Govt to set up red mud processing pilot plant by Dec 2024 to extract more REEs
   Date :06-Sep-2023

red mud processing pilot plant  
 
 
 By Kaushik Bhattacharya
In VIEW of the importance of Rare Earth Elements (REE), the Government of India will establish a state-of-the-art pilot plant to process 100 kg of Red Mud and extract REE from this aluminium waste. The plant is expected to be operational by December 2024. Top institutions, including Jawaharlal Nehru Aluminium Research Design and Development Centre (JNARDDC), Nagpur; CSIR Institute of Metal and Materials Technology (CSIR-IMMT), Bhubaneswar; CSIR-National Metallurgical Laboratory (CSIR-NML), Jamshedpur; and National Aluminium Company Ltd (NALCO) have teamed-up to process 100 kg of red mud in the plant which will allow them to optimise REE extraction from waste. Red mud is a kind of aluminium waste, which is highly hazardous for nature and human health.

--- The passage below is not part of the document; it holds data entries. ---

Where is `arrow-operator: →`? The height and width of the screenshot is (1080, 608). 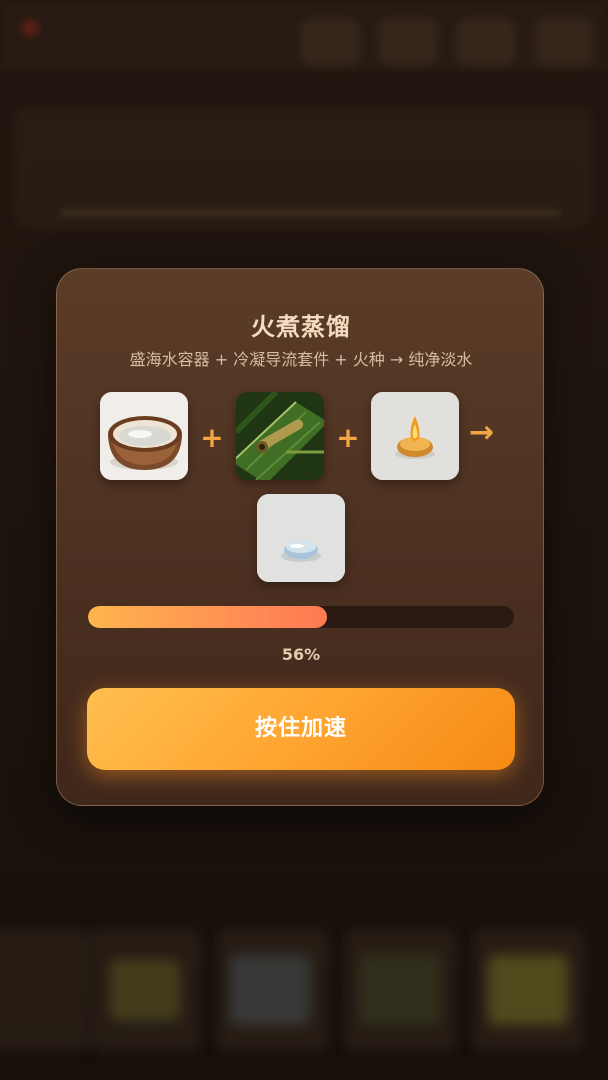
arrow-operator: → is located at coordinates (482, 432).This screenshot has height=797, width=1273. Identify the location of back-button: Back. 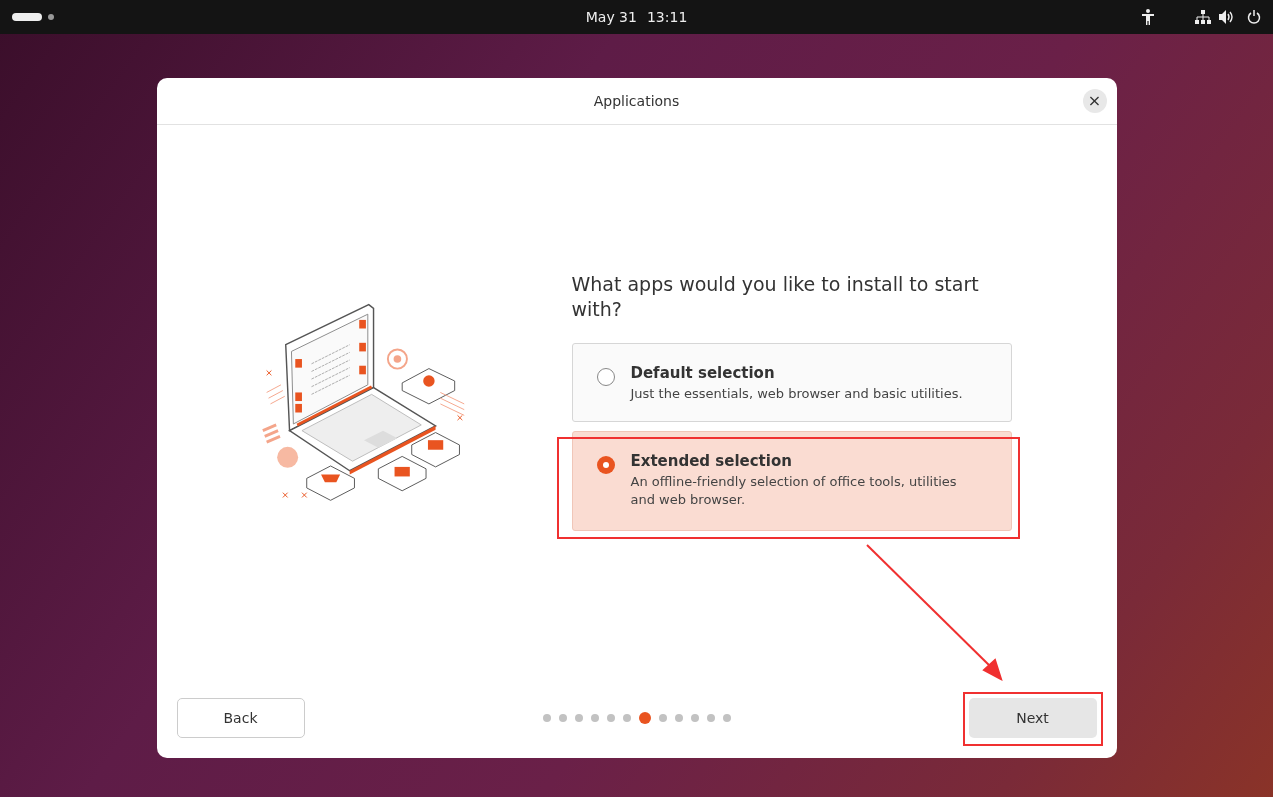
(240, 718).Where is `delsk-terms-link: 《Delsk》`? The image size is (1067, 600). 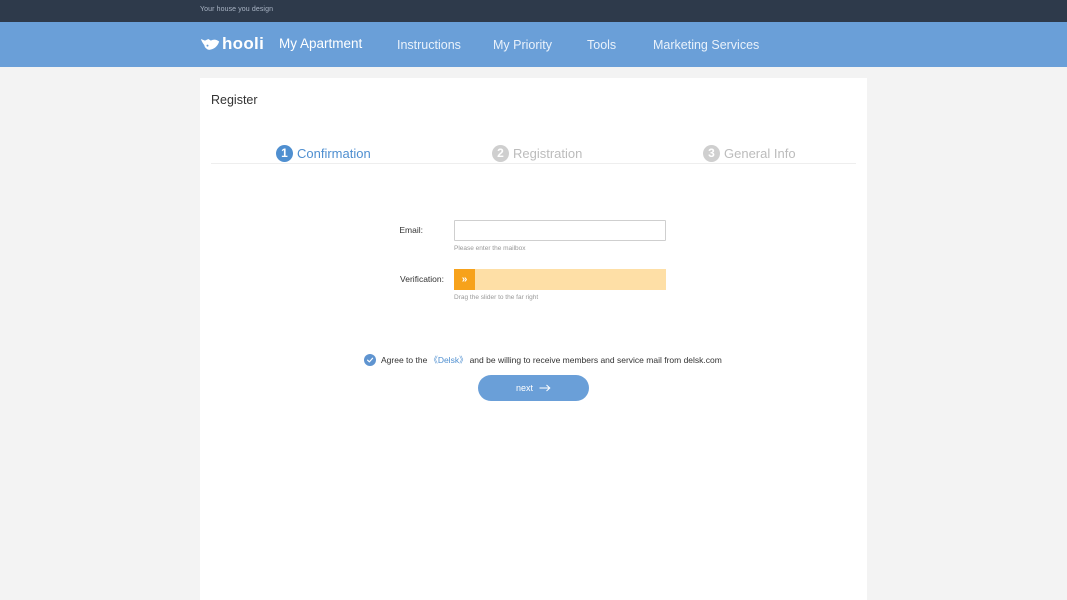
delsk-terms-link: 《Delsk》 is located at coordinates (448, 360).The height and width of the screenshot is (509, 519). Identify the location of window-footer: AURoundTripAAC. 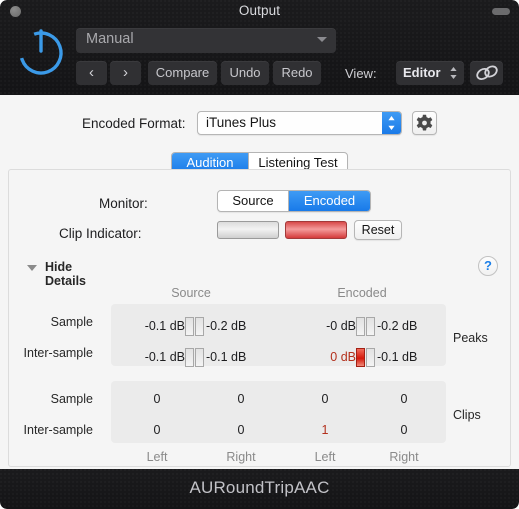
(260, 489).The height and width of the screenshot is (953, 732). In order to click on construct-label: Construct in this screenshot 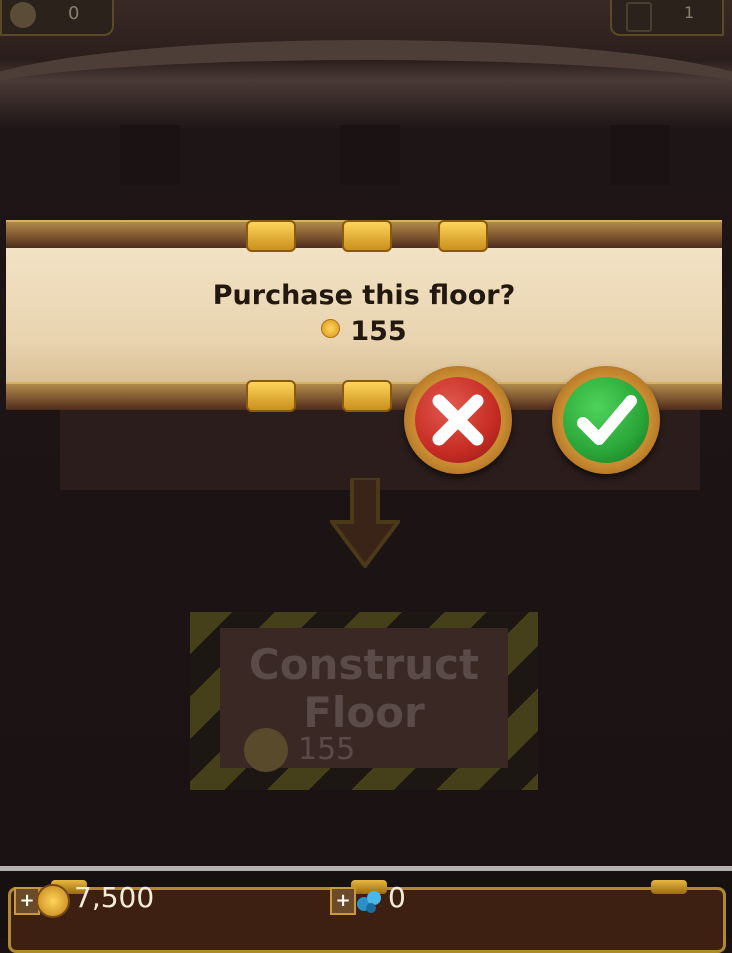, I will do `click(364, 664)`.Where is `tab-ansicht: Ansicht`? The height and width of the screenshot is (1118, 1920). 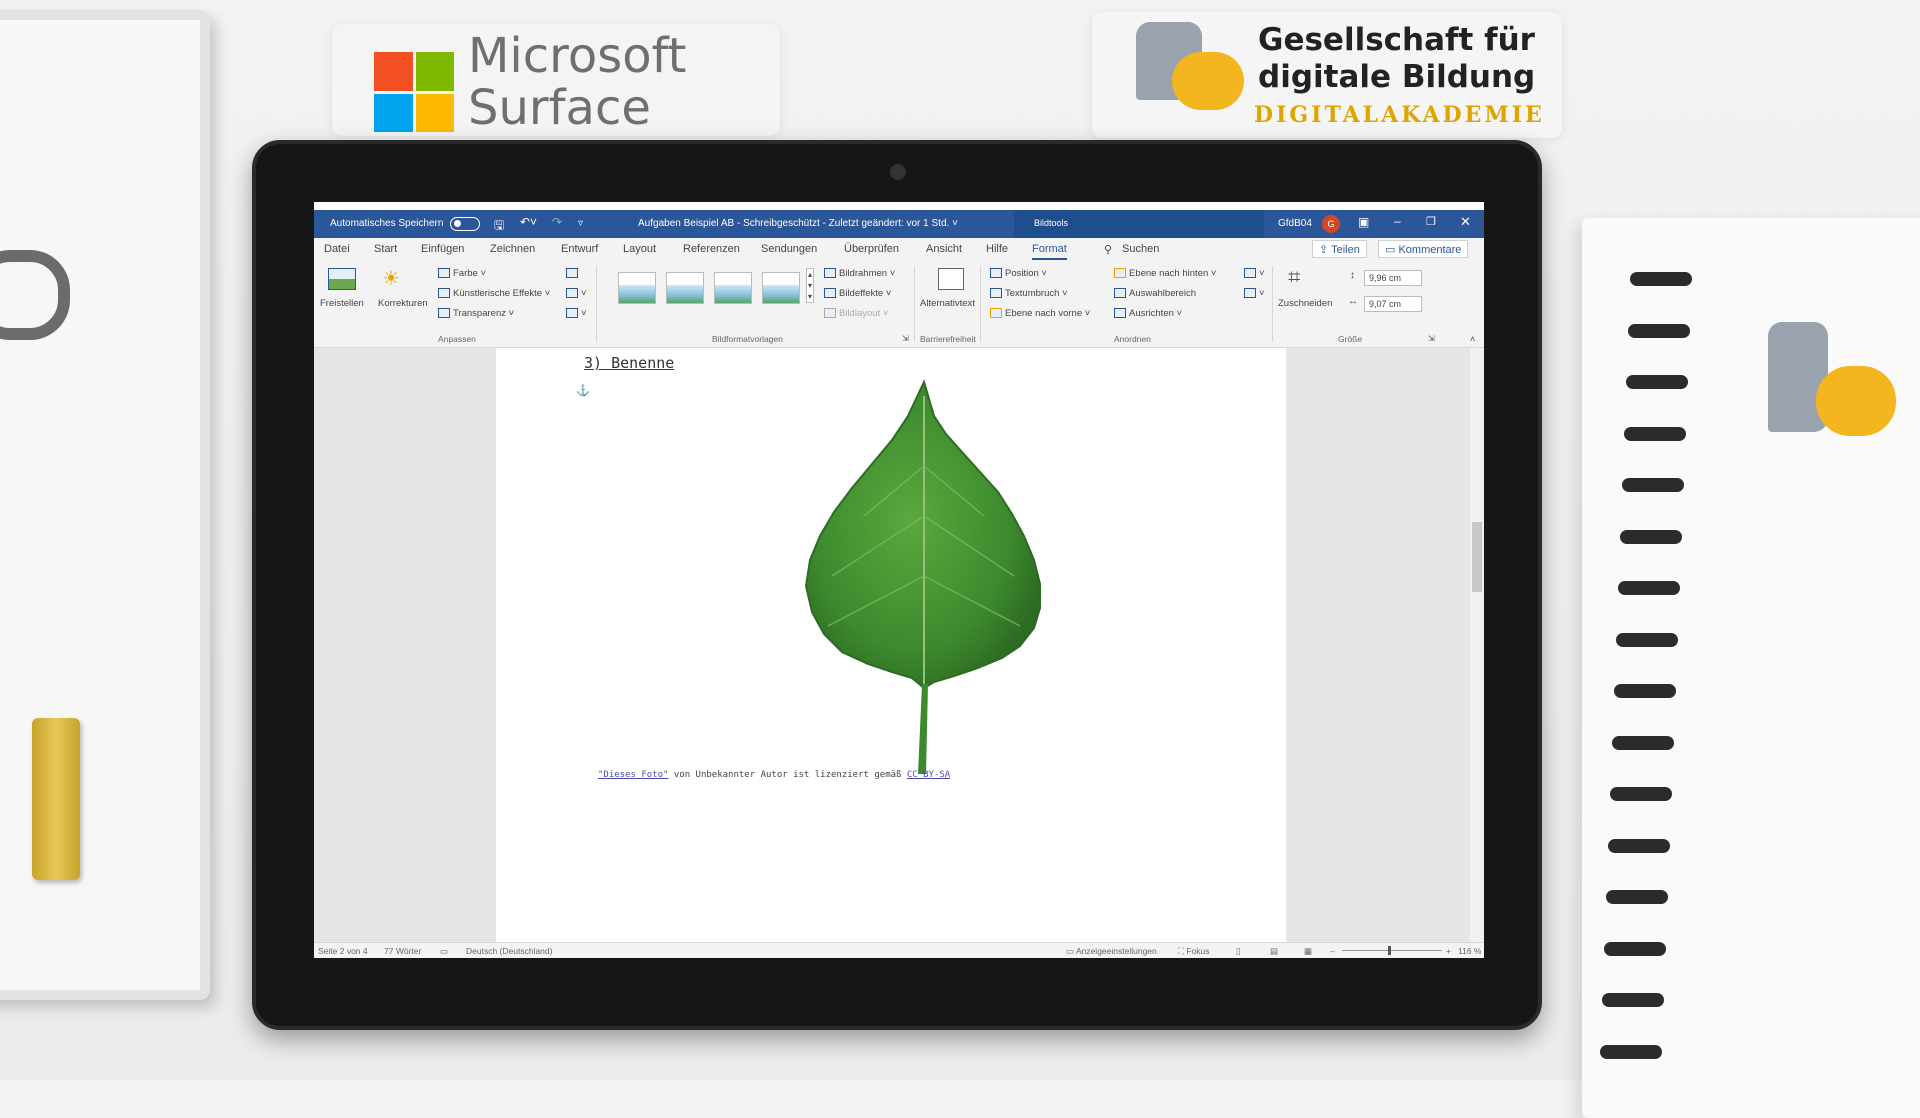 tab-ansicht: Ansicht is located at coordinates (944, 249).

City-based JNARDDC is the only institution in the country that invented a technology to extract REE from red mud and also to reuse red mud for other commercial activities.
 
“About 35 to 40 per cent of the processed bauxite ore goes into the waste in the form of red mud. The aluminium industry in India produces 5 million tonnes of red mud annually. 10 kg red mud contains about 0.5-0.8 per cent of REE which can be recovered through scientific process,” Dr Anupam Agnihotri, Director, JNARDDC told ‘The Hitavada’.
Dr Agnihotri said that the upcoming pilot plant would make them capable of processing ten times more red mud than they were currently processing. “We are currently processing 10 kg of red mud in our lab to extract REE. The plant will allow us to process 100 kg of red mud. With this, we can extract more rare earth elements,” he said. “We are reusing just 1% of red mud. The remaining 99% is dumped as waste. Under the ‘Atmanirbhar Bharat’ mission, the R&D institutions will work together to extract REE from this waste to reduce our dependence on Chinese imports,” he added. “Scandium is one of the strategic element in the group of rare earth elements, which is utilised in space and defence technologies in large number. India produces 10 million tonnes of red mud per annum in which we can extract about 4,000 tonnes of Scandium per annum,” said Dr Agnihotri.